More years go by and my life hit some very bad bumps. I became estranged from my children. They were angry about my writing and the attention I had got. They felt I was just as bad as my mom and didn't deserve friends. They really have no idea, and they had no desire to hear my story. There life was not good. There father and I were alcoholics, and I had my undiagnosed anxiety, OCD, and C-PTSD. Not a good environment to raise children. I yelled a lot because of the anxiety. I quit drinking in 1989 and spent the next 20+ years doing everything I could to make it up. Everything. I apologized, wrote letters, spoke publicly, let them rage at me, whatever it took, I would take it, because they had deserved better. Until 2010 when I wrote my first story of my life and then my world went upside down.

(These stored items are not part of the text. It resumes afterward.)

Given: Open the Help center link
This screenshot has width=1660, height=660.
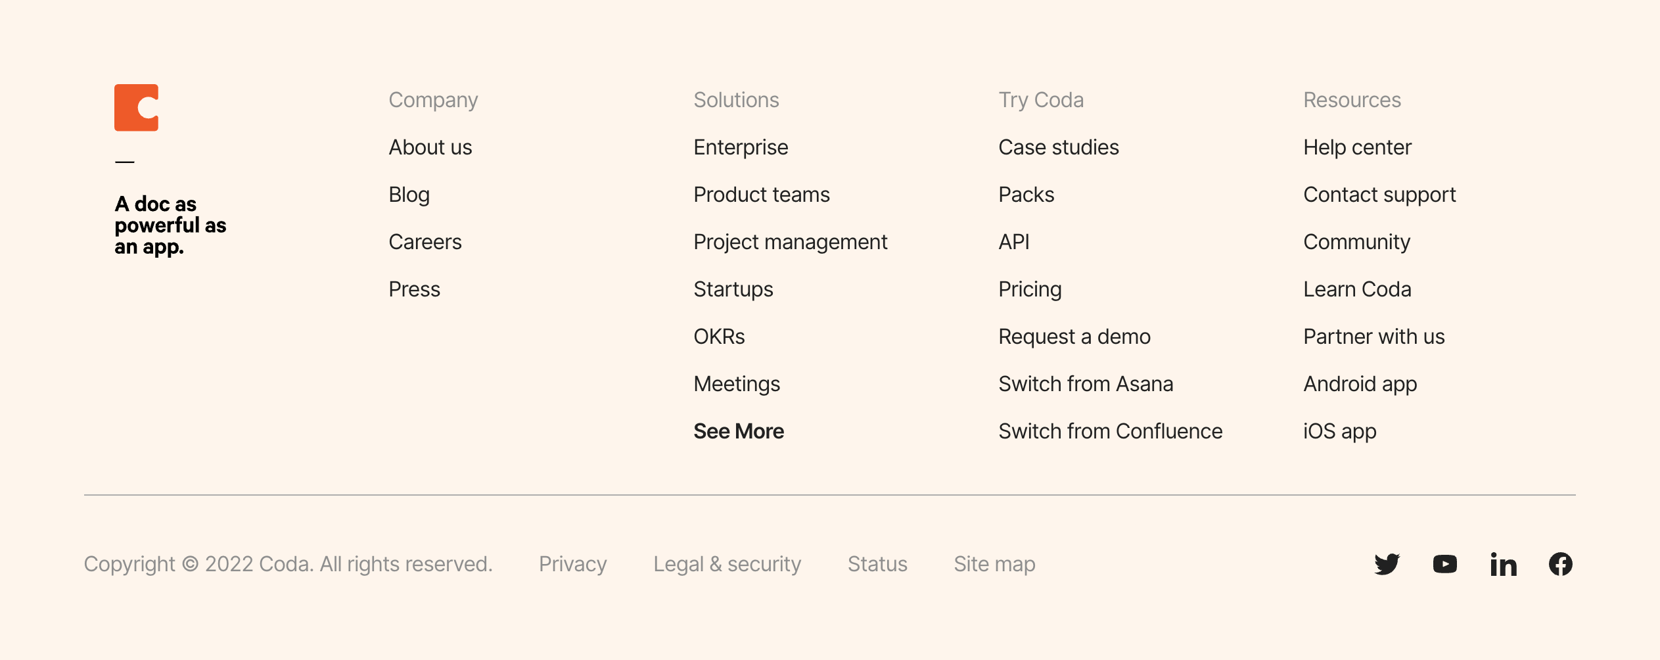Looking at the screenshot, I should point(1357,147).
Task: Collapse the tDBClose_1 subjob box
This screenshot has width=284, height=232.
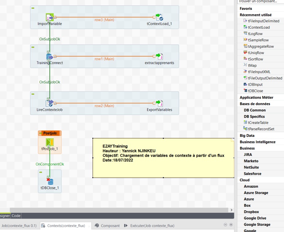Action: point(41,172)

It was at this lowest point of my life mourning and grieving the relationship of my children that I had given my life. I would have done anything to take the hurt away from them and make it better, but nothing I did was enough. They kept taking more and more. My psychiatrist said that sometimes children who grow up in less than perfect homes and one parent or the other sees the error of their ways and tries to make it up, well; it does something to the children. He said sometimes they become like loan sharks. They don't ever want the debt paid because they like living off the interest. Hmmm... He said close the bank.

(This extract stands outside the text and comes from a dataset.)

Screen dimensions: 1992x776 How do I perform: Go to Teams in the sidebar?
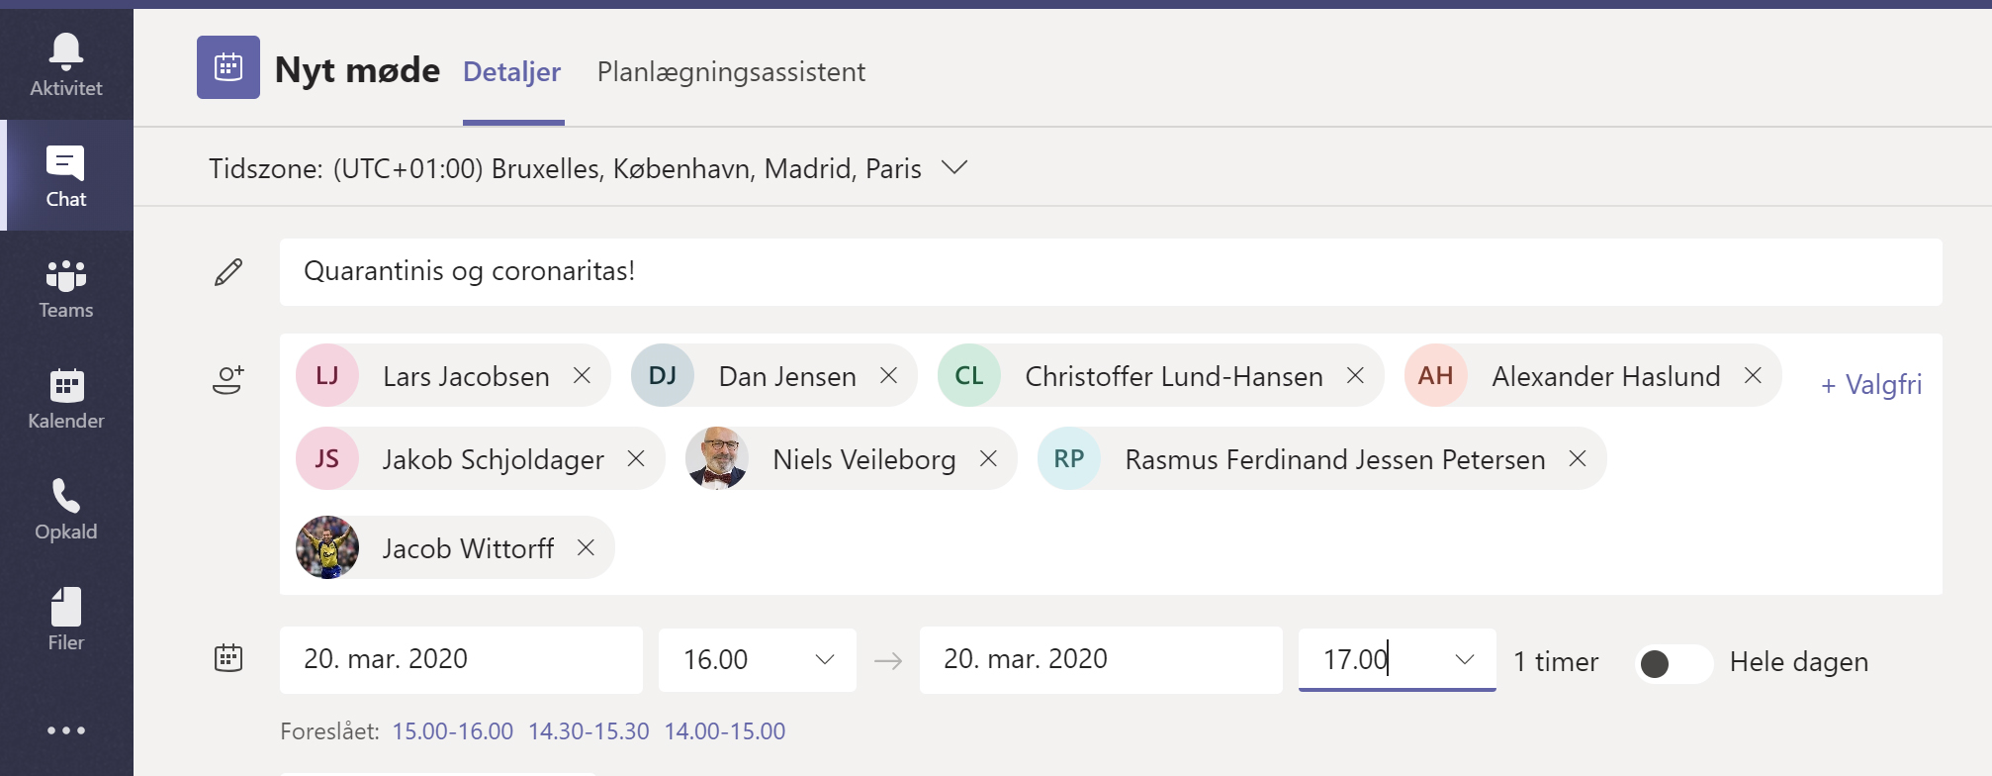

From his words I see that I had started a pattern. Whatever they said or did that was hurtful, I let it be; because I thought I deserved it. Over 20 years it became a way of life. A very unhealthy way of life. I had to let them go. I wasn't willing to pay that price any longer. It still hurts very much.
So while in this place of deep hurt and deep pain, of feeling the loss of my babies, my children I heard God. Through my sobs of pain I heard God say to me that my mother was His child and he was crying for her, just as I was crying for mine. I felt his tears mingle with mine on my cheek and I cried for my mom. I cried because I really loved her. I cried and prayed that she would come home to her father, just as I wanted my children to come to their mother. I loved her like I loved my babies. I was free. Really free. Through my guilt and my deep pain God taught me love and real forgiveness. It was one of the best things that ever happened to me. Yes, all things are forgivable. You have to work at it. Even when you don't believe it and don't want it, because God makes all things possible.
You see, I was a slave to hatred, but now I have been freed to walk in love and forgiveness.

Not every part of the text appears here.